Gavin tidak tahu aja kalau Gray itu bukan takut padanya, melainkan ia takut pada ancaman yang diberikan oleh kedua orang tuanya. Gray juga tahu kalau Gavin tidak akan menyakitinya mengingat Gavin merupakan sepupunya. Anak dari saudara ayahnya.
"B-bisakah--"
"Ada apa? Kau takut padaku? Tenang, aku tidak akan menyakitimu." Potong Gavin.
Ia tahu betul apa yang ingin dikatakan oleh Gray padanya.
Gavin melihat ke sekitarnya sampai ia menemukan sebuah bangku yang tersedia di sana.

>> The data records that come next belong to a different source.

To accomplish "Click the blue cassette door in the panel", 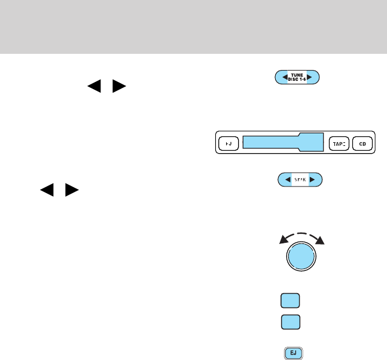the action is click(x=282, y=144).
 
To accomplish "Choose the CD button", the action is click(x=362, y=144).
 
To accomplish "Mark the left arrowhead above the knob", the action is click(x=282, y=240).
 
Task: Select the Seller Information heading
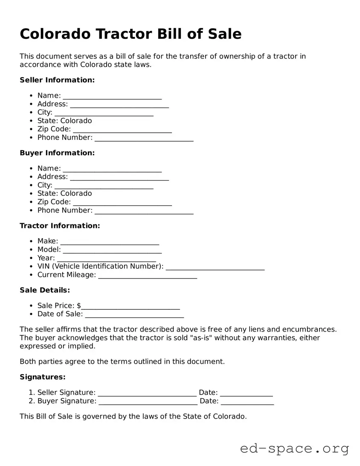tap(57, 80)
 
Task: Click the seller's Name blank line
tap(112, 96)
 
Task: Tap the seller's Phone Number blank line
tap(144, 138)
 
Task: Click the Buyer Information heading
tap(57, 153)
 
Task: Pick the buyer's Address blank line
tap(119, 178)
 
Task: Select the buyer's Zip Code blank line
tap(122, 203)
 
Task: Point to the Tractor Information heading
tap(60, 225)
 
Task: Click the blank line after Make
tap(110, 242)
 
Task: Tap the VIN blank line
tap(215, 267)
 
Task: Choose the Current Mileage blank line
tap(148, 276)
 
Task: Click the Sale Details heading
tap(45, 290)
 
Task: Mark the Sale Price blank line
tap(131, 306)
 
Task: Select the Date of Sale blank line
tap(134, 315)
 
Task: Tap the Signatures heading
tap(43, 377)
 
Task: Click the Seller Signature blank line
tap(147, 393)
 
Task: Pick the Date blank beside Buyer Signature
tap(247, 402)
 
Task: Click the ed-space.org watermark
tap(294, 449)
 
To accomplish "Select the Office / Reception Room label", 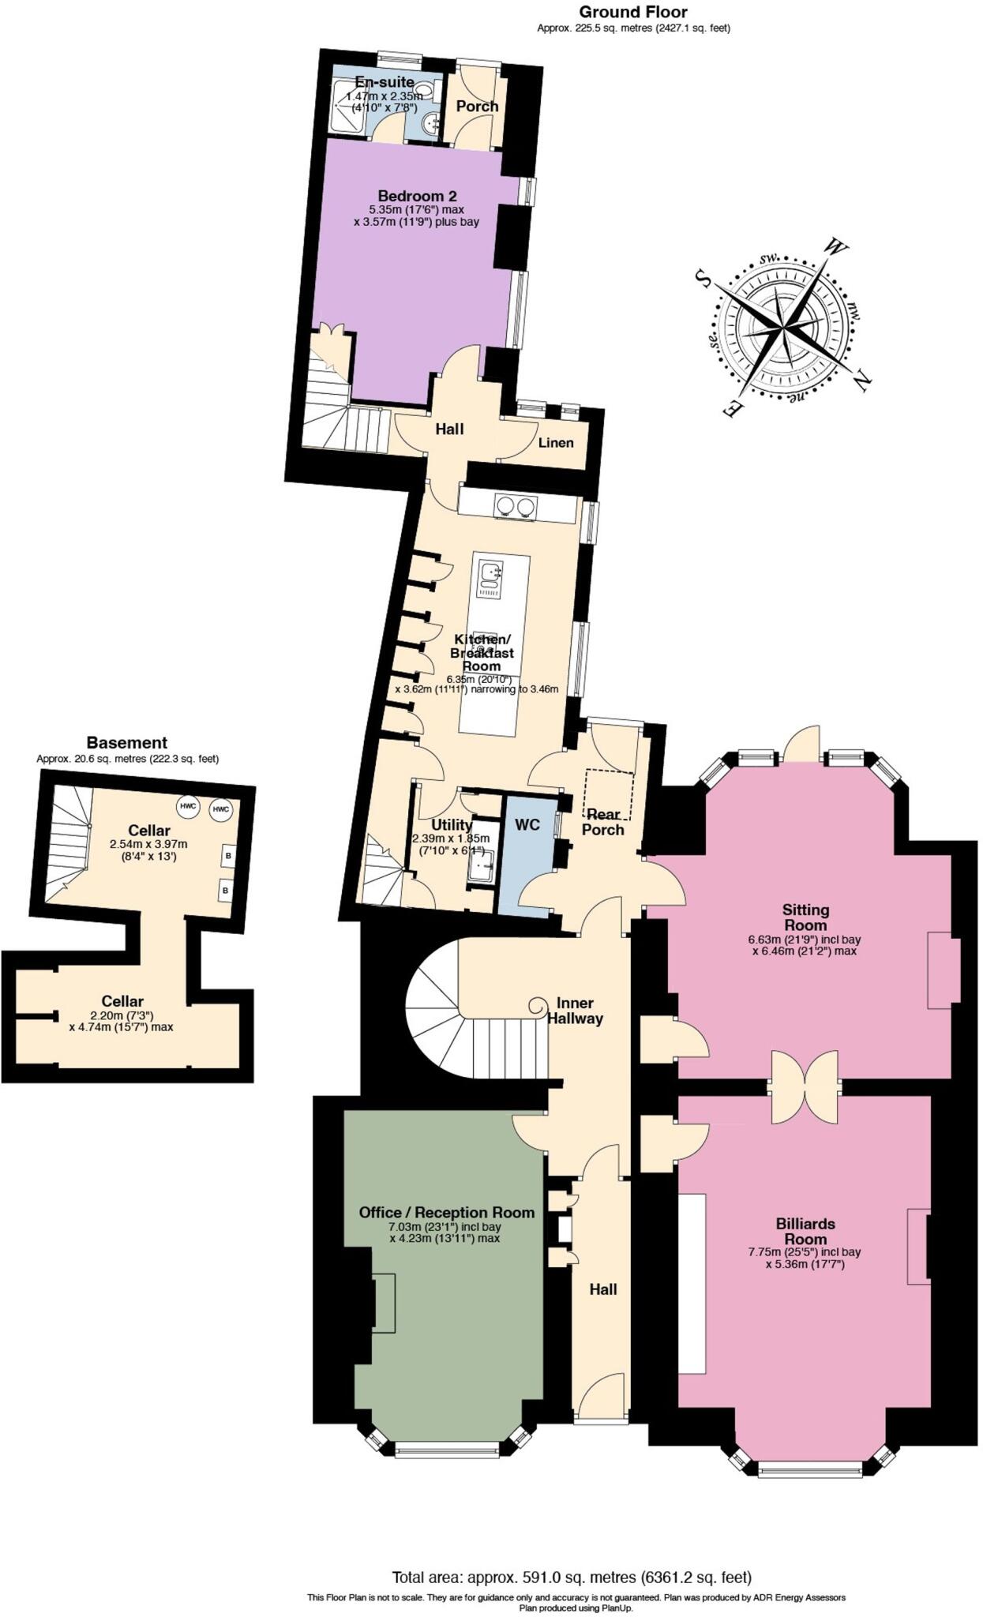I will pos(446,1213).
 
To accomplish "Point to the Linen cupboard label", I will pos(556,442).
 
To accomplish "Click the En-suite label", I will pos(385,82).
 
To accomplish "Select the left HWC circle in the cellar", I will pos(188,806).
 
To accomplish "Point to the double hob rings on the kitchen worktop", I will pos(512,505).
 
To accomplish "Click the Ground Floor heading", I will pos(632,12).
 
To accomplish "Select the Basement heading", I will pos(127,742).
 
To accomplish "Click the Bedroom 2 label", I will pos(417,196).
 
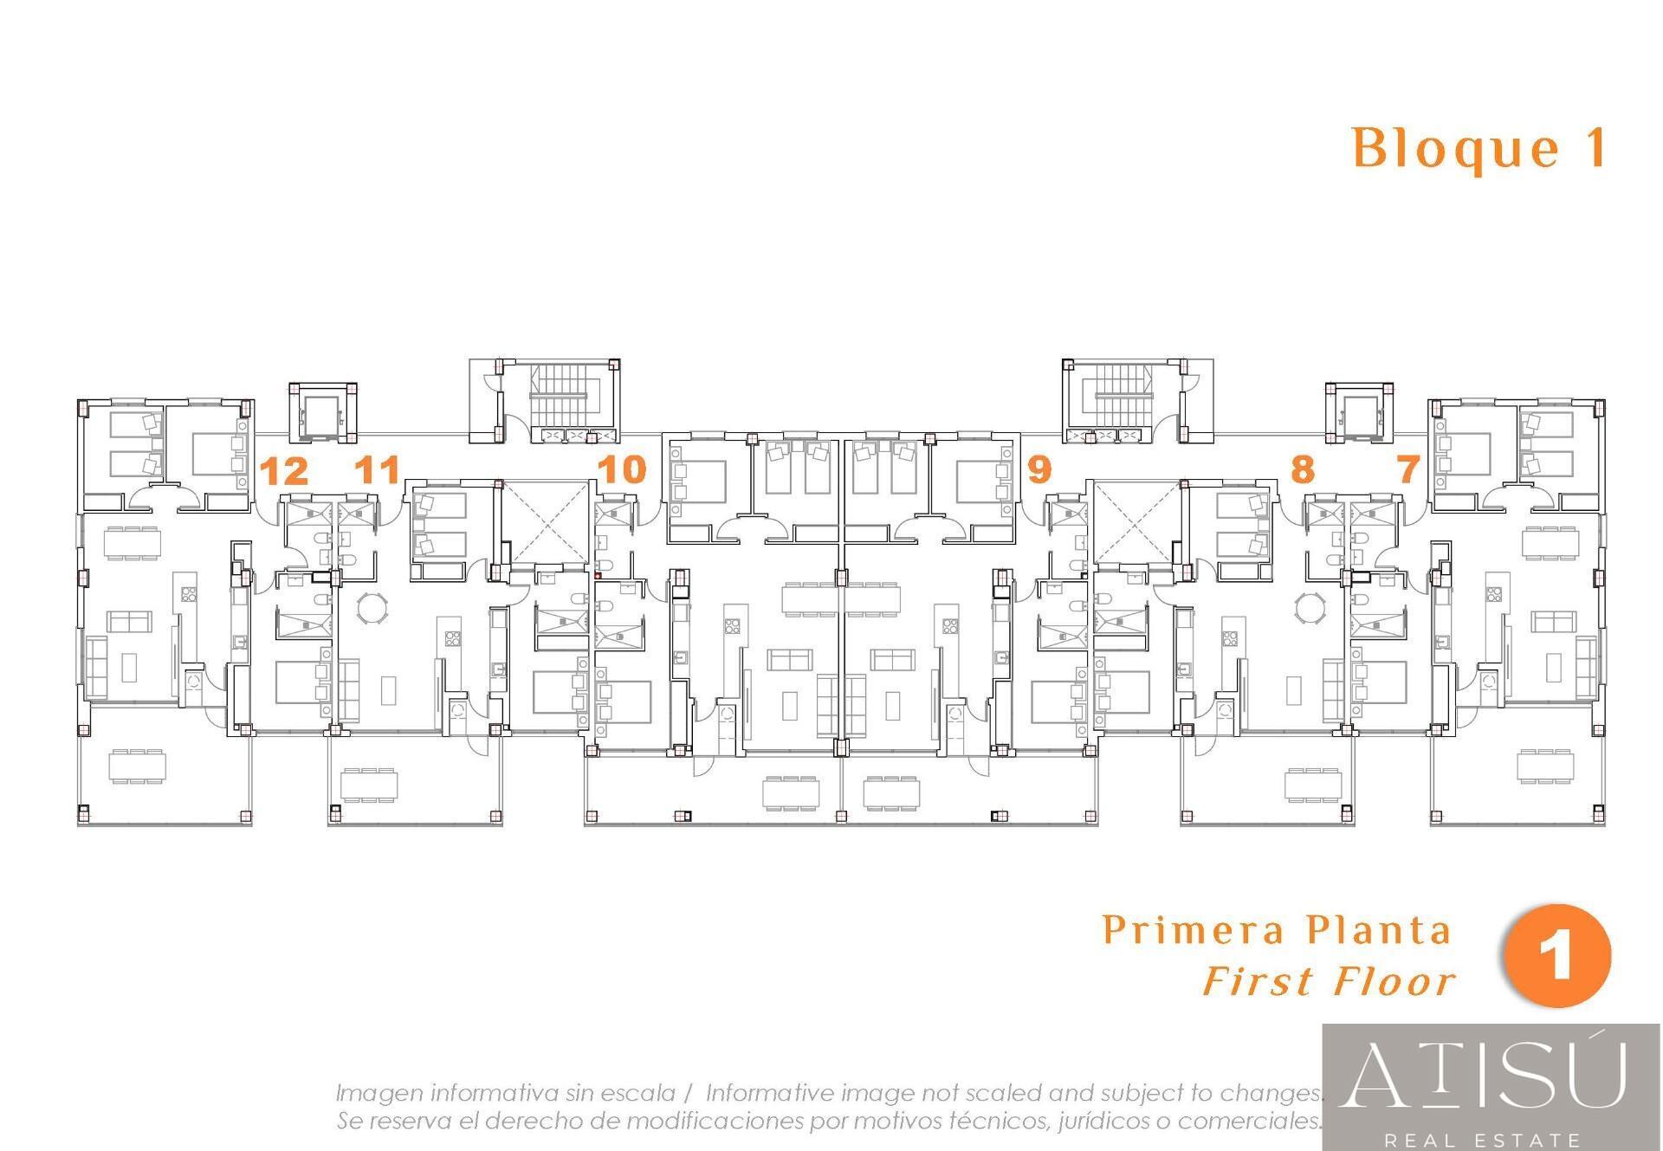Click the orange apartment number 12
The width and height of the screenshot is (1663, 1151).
[x=284, y=472]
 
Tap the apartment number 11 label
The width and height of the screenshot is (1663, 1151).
[x=379, y=470]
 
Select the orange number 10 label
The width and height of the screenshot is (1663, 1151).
[x=622, y=469]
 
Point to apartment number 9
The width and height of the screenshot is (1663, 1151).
[x=1039, y=469]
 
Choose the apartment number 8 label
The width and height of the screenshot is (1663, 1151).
[x=1302, y=469]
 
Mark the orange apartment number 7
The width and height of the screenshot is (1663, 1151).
[x=1408, y=469]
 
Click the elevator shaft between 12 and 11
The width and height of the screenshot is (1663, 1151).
[x=321, y=412]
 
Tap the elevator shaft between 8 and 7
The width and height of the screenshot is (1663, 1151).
[x=1360, y=412]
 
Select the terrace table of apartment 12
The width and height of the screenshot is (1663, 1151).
[x=139, y=766]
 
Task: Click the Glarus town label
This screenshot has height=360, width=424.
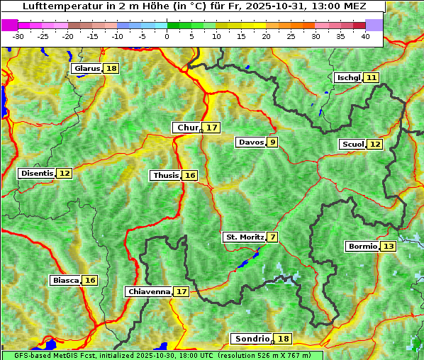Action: click(x=87, y=69)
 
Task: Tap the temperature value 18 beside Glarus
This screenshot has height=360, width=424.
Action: click(x=111, y=69)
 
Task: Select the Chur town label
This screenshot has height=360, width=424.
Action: click(x=187, y=128)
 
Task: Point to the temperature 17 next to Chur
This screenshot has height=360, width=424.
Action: click(x=212, y=128)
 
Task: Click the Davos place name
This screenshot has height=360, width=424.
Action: click(x=250, y=142)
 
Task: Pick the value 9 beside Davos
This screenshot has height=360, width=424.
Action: click(x=272, y=142)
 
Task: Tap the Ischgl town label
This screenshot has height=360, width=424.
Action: click(x=348, y=77)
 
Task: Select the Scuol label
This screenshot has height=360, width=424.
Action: click(x=352, y=144)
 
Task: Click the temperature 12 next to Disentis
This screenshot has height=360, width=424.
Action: click(x=65, y=173)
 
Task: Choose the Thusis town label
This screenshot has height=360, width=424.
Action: click(x=165, y=175)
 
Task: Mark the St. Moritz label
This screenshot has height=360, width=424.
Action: click(x=244, y=237)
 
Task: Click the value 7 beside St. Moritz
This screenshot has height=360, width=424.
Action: click(x=273, y=237)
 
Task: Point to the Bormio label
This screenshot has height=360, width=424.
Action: click(x=362, y=247)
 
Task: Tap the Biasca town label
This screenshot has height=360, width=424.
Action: click(x=65, y=280)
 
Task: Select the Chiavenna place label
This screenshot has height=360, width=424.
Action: click(x=148, y=291)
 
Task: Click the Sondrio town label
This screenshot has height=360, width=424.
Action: click(x=252, y=339)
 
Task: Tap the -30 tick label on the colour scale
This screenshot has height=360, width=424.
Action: click(x=18, y=36)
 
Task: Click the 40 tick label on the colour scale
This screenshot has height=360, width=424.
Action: click(x=365, y=36)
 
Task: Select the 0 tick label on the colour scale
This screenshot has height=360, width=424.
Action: click(x=167, y=36)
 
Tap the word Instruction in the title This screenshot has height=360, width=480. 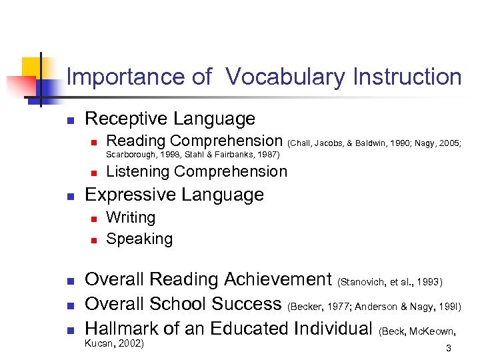point(404,77)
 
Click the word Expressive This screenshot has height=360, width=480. point(129,195)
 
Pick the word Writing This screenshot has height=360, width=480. point(131,217)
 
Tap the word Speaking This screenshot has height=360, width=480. point(139,239)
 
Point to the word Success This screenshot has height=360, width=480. point(246,304)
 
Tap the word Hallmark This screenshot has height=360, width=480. point(127,328)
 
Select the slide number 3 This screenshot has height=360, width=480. point(449,348)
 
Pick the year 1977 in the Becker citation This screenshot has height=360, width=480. point(335,307)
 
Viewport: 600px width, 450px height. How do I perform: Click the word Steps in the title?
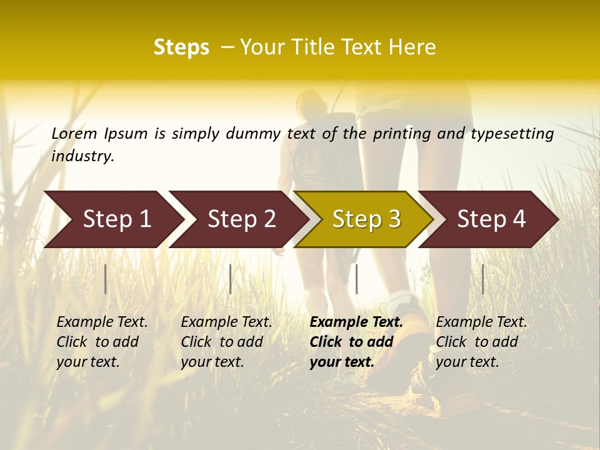coord(181,48)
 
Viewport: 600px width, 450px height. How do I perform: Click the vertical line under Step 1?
coord(106,279)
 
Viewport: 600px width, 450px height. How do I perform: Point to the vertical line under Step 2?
coord(231,279)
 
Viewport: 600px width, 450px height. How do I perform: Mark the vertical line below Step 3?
coord(356,279)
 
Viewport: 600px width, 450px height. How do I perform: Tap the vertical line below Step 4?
coord(483,279)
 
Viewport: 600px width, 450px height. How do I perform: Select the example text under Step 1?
coord(102,342)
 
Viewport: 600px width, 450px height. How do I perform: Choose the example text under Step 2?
coord(226,342)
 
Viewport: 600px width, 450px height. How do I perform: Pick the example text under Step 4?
coord(481,342)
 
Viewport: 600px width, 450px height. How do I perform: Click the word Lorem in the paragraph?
coord(74,134)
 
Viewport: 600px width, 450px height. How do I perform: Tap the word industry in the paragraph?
coord(82,156)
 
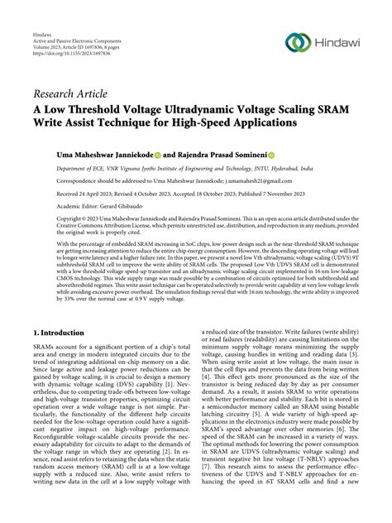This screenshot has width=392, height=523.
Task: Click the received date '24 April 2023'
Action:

Tanpa pikir panjang, Gavin menarik lengan Gray yang sudah ada dalam genggamannya menuju ke arah bangku yang ia temukan.
Bukannya Gavin tidak tahu bagaimana perasaan orang yang ada dalam genggamannya itu ia tahu betul apa yang sedang dipikirkan oleh Gray walau tidak sepenuhnya ia mengetahui apa yang sedang dipikirkan oleh Gray.
"V-vin." Panggil Gray yang dimana membuat langkah Gavin terhenti saat Gray memanggil namanya.
Gavin mengerutkan keningnya saat mendengar namanya dipanggil oleh Gary, membalikkan badannya ke arah Gray dan bertanya, "Kau tahu namaku?" Tanyanya tidak percaya takut-takut ia salah dengar.
Gray yang baru saja menyadari dengan apa yang ia lakukan, Gray langsung menutup mulutnya rapat-rapat. Ia bungkam seketika.
"Tadi kau menyebut namaku kan?" Tanya Gavin lagi yang mendapat gelengan dari Gray.
"Tidak, tidak, aku sangat yakin tadi kau memanggil namaku. Aku tidak salah dengar, kau memanggil namaku tadi. Pendengaranku masih bagus, kau tidak bisa membohongiku." Kata Gavin masih tidak percaya.
Gray yang mendengarnya hanya diam seribu bahasa menutup mulutnya rapat-rapat. Ia tidak mau keceplosan untuk ke sekian kalinya.
"Apa kau tahu aturan kalau ada orang bertanya itu harus di jawab sesuai dengan apa yang kau ketahui tentang apa yang ditanya orang tersebut?" Kata Gavin menatap ke arah Gray.
Jangan lupakan Gavin masih menggenggam tangan Gray. Ia takut kalau ia melepaskan genggaman itu, Gray akan kabur.
"Sekarang aku bertanya dan kau harus menjawabnya. Pertanyaanku itu sangat mudah untuk di jawab. Kau tidak perlu memikirkan jawaban layalnya kau sedang menjawab soal tes." Kata Gavin mendesak jawaban dari Gray.
Sementara Gray masih pada posisinya. Diam layaknya patung. Gray tidak mau membuka suaranya dan memberitahu siapa dia sebenarnya.
Sungguh ia takut dengan situasi seperti ini meningat perkataan dari orang tuanya yang sebelumnya dimana terkandung sebuah ancaman di kalimatnya.